Book Launch | 2100: A Dystopian Utopia / The City After Climate Change
Fast forward to the year 2100. New York, along with Phoenix, Beijing, Sao Paulo, Manila, and many more of the world’s most populated cities, is irrevocably changed. Much of the earth’s great middle swath is subject to droughts, wildfires, and desertification, while increasingly frequent super storms plague coastal areas, destroying precious agricultural lands by bringing seawater far inland. Where in the world shall we live, and what will our built environments be like? The Institute for Public Knowledge’s working group on Cities, Cultures, and Climate Change invites you to join us for a discussion with architect Vanessa Keith in celebration of the release of her new book, 2100: A Dystopian Utopia / The City After Climate Change. The author will be in discussion with ecologist Eric Sanderson and architect Winka Dubbeldam.
In the 2100 world the book envisions, most of the earth’s population has moved poleward, now inhabiting compact megacities. Some, like Troll Antarctica, are new, while others like Moscow, Vancouver and Johannesburg have been redesigned and retrofitted as hyper dense settlements. These megacities are paired with the now largely uninhabitable extraction cities of the middle swath that now house smaller scale populations of temporary inhabitants. To accommodate the needs of a world population of 10 billion, the new compact megacities feature technologies such as clip-on architecture and high tech vertical farms while the old, extraction cities have become outposts that are being recycled and used for manifold purposes including renewable energy generation, carbon capture and sequestration.
How can we change our way of life to be more in keeping with natural systems and processes? Climate change unquestionably represents the biggest challenge to the continued presence of humankind on this planet, not to mention the many other species currently at risk. Managing and attempting to limit the effects of global warming should be our biggest priority, marshalling our collective will, energies, and creativity toward the achievement of a common goal. Although the work is speculative, its premises are supported by the latest climate research and predictions, while the design solutions proposed build upon existing and emerging technologies. The future the book envisions is dystopian but the work is utopian, in that it sees the best in human potential rising to the occasion. 2100 serves not as a prediction, but rather as a warning and a call to action. It offers architecture’s response to climate change’s most challenging scenarios with design solutions that suggest the profound adaptability of the design field to meet environmental challenges in the future. Through 2100: A Dystopian Utopia, Vanessa Keith and StudioTEKA visualize possible design solutions to suggest the profound adaptability and possibilities of the design field to meet environmental challenges in the future. The issue is framed by noted sociologist, Saskia Sassen, with her preface and advocacy of “delegating back to the environment”.

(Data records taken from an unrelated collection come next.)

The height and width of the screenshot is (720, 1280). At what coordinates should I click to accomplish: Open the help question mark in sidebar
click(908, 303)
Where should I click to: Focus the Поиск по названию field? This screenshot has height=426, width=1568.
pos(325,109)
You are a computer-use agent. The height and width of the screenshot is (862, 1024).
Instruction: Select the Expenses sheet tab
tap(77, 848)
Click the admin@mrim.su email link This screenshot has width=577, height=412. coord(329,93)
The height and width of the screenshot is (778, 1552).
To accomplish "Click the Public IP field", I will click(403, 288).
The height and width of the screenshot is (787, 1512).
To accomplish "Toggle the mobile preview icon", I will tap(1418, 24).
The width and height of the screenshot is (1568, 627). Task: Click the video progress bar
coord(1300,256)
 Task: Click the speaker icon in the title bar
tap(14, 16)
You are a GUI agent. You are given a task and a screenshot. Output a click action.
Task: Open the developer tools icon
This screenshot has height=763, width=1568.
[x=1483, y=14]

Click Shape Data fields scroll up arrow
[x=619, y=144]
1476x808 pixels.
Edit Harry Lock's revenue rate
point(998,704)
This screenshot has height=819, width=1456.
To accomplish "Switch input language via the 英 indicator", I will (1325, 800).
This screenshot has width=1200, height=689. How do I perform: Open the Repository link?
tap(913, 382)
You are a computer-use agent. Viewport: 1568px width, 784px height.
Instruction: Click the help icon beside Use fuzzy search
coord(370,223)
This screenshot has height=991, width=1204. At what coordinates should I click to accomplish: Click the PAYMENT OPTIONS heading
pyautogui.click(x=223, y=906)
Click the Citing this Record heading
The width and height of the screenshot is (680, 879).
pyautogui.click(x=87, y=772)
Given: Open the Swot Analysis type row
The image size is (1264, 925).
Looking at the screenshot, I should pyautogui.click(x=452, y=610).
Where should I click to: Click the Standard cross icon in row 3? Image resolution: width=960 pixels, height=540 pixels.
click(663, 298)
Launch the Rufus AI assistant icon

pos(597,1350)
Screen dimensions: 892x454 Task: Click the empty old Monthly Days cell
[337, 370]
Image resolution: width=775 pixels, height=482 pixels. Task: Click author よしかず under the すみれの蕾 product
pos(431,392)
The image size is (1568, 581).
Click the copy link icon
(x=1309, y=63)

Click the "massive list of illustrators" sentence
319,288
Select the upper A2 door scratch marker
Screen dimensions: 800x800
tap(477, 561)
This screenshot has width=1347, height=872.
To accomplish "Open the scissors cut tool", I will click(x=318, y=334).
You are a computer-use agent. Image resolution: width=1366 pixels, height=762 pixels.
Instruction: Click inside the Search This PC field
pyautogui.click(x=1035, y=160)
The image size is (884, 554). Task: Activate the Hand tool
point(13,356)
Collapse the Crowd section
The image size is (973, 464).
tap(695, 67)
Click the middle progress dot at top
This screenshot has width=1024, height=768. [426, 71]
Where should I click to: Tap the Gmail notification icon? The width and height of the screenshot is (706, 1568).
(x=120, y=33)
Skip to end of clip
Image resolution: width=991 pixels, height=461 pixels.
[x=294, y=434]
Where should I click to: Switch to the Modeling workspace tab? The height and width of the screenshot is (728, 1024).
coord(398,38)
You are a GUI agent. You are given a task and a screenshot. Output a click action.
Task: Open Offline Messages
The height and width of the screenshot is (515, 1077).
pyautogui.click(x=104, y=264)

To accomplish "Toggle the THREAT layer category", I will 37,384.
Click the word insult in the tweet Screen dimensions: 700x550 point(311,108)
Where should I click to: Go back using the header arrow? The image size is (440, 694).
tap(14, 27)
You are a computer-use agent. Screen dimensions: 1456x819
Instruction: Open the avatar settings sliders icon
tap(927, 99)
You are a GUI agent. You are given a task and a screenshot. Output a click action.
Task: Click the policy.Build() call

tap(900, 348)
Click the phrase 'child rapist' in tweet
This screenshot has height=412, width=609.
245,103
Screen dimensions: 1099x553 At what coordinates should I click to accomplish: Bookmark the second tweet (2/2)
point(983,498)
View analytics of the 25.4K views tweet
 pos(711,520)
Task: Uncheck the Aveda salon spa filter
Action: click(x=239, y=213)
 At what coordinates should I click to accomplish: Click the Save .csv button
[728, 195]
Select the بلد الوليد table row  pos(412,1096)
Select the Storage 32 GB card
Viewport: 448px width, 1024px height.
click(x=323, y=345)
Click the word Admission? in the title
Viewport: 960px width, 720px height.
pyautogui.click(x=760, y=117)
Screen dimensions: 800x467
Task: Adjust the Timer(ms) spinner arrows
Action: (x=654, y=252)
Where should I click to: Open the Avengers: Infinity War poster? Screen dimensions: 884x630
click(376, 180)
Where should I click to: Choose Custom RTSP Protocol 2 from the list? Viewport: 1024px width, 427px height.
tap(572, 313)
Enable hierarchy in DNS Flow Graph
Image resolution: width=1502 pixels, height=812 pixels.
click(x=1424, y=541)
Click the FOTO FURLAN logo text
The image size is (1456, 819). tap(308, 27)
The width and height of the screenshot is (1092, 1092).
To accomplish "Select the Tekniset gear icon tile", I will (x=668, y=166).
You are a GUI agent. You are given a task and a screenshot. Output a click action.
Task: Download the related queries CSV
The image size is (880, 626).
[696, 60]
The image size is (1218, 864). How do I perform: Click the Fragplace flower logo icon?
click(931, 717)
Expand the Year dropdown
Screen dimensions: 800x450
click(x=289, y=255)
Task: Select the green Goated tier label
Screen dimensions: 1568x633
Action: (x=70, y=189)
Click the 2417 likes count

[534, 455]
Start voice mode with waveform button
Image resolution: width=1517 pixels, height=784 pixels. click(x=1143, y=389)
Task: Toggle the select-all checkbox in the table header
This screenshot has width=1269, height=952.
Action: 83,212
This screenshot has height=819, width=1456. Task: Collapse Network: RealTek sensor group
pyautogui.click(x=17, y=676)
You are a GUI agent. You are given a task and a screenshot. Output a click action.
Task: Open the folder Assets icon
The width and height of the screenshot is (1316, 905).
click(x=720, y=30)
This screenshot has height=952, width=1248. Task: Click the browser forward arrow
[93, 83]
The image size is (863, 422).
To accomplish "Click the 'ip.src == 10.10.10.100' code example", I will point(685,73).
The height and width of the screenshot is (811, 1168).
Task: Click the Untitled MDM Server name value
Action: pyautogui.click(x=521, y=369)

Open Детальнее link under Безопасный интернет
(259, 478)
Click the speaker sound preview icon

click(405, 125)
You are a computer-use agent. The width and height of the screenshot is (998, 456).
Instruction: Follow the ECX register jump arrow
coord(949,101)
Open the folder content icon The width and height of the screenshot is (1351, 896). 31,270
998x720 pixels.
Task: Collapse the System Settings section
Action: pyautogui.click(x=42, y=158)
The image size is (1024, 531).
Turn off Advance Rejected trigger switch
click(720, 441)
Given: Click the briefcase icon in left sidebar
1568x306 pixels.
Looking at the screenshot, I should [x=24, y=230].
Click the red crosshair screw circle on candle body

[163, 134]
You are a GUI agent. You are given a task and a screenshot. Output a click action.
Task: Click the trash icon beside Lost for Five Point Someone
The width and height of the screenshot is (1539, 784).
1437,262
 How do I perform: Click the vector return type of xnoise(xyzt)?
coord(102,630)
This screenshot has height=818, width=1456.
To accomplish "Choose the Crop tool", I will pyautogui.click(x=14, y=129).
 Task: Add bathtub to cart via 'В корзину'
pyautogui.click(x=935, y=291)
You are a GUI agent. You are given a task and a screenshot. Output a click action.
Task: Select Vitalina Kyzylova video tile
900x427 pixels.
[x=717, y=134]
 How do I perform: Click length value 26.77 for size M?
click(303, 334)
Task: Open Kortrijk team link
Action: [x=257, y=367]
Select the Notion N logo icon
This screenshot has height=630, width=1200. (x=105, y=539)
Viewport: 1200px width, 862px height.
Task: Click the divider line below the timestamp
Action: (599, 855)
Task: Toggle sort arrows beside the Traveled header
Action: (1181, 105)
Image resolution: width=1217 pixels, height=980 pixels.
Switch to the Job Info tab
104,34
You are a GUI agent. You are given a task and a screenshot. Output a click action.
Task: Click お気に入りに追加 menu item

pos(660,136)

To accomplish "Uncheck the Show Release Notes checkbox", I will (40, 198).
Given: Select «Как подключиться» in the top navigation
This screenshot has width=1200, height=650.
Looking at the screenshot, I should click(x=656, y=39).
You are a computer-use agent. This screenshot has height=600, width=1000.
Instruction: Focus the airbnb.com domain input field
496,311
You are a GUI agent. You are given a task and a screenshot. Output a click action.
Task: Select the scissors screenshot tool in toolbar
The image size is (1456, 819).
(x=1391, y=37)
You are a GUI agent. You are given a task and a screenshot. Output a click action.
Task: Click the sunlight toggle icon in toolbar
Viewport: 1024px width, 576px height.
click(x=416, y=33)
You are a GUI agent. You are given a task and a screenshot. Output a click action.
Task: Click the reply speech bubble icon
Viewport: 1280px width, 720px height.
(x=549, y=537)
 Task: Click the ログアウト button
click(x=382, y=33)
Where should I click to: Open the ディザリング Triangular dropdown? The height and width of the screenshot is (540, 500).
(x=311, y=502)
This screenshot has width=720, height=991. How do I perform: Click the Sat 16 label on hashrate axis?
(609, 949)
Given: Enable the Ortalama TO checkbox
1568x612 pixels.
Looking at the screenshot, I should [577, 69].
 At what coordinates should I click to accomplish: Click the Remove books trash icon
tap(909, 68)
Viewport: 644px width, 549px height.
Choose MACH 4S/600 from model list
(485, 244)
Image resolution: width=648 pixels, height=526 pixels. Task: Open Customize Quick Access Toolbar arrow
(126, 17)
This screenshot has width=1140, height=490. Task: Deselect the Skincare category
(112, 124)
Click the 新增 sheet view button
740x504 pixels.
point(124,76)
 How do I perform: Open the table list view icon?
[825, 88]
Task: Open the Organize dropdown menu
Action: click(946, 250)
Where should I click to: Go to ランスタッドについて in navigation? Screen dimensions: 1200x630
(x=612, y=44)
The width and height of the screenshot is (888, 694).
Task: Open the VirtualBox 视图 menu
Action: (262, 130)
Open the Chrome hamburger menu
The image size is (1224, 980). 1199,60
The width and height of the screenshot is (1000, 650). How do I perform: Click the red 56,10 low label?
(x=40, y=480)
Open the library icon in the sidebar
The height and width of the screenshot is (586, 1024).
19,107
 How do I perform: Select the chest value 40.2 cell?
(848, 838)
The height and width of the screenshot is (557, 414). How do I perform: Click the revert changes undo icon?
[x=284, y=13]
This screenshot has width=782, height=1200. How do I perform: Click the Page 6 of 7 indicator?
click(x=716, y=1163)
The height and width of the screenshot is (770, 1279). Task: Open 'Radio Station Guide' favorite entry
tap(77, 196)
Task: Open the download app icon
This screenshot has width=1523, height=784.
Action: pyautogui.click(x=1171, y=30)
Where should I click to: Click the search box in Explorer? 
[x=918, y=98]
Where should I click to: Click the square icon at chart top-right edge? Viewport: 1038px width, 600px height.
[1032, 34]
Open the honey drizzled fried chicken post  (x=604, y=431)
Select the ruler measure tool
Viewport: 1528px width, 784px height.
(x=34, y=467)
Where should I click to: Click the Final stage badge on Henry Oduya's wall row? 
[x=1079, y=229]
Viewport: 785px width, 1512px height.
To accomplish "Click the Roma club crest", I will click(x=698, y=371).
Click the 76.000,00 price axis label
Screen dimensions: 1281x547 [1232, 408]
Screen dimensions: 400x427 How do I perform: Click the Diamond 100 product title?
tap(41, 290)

Vanessa Keith is a registered architect and the Principal of Studioteka, an award-winning design firm she founded in 2003. Studioteka approaches design through a multidisciplinary lens that spans the boundaries between architecture, economic and social development, and urban and environmental concerns. She is especially interested in innovative sustainable design and the issues faced by tropical countries as they adapt to climate change, and in envisioning design-oriented technical and engineering solutions to environmental problems. Her work has appeared in notable international design publications such as Frame, Hinge, Surface Asia, Design Bureau and Mark Magazine. She has taught architecture, urban and interior design, and economic development at such notable institutions as Columbia University and Pratt Institute, among others.
Winka Dubbeldam is Chair and Professor of Graduate Architecture at PennDesign at the University of Pennsylvania and the founder/ principal of the New York firm Archi-tectonics. Her award-winning work, including the Greenwich Building and V33 building, has been recognized as much for its use of hybrid sustainable materials and smart building systems as for its elegance and innovative structures. She has also taught advanced architectural design studios at Columbia University and Harvard University, among other prestigious institutions.
Eric W. Sanderson is a Senior Conservation Ecologist at the Wildlife Conservation Society at the Bronx Zoo and director of the Welikia Project and the Mannahatta Project. His work, including two scientific volumes and numerous scientific papers, has been featured in the New York Times, National Geographic Magazine, CNN, NPR, and The New Yorker. In 2009 he published the book, Mannahatta: A Natural History of New York City, illustrated by Markley Boyer, and has been working to expand this and related efforts at mapping the pre-European ecologies of the New York region.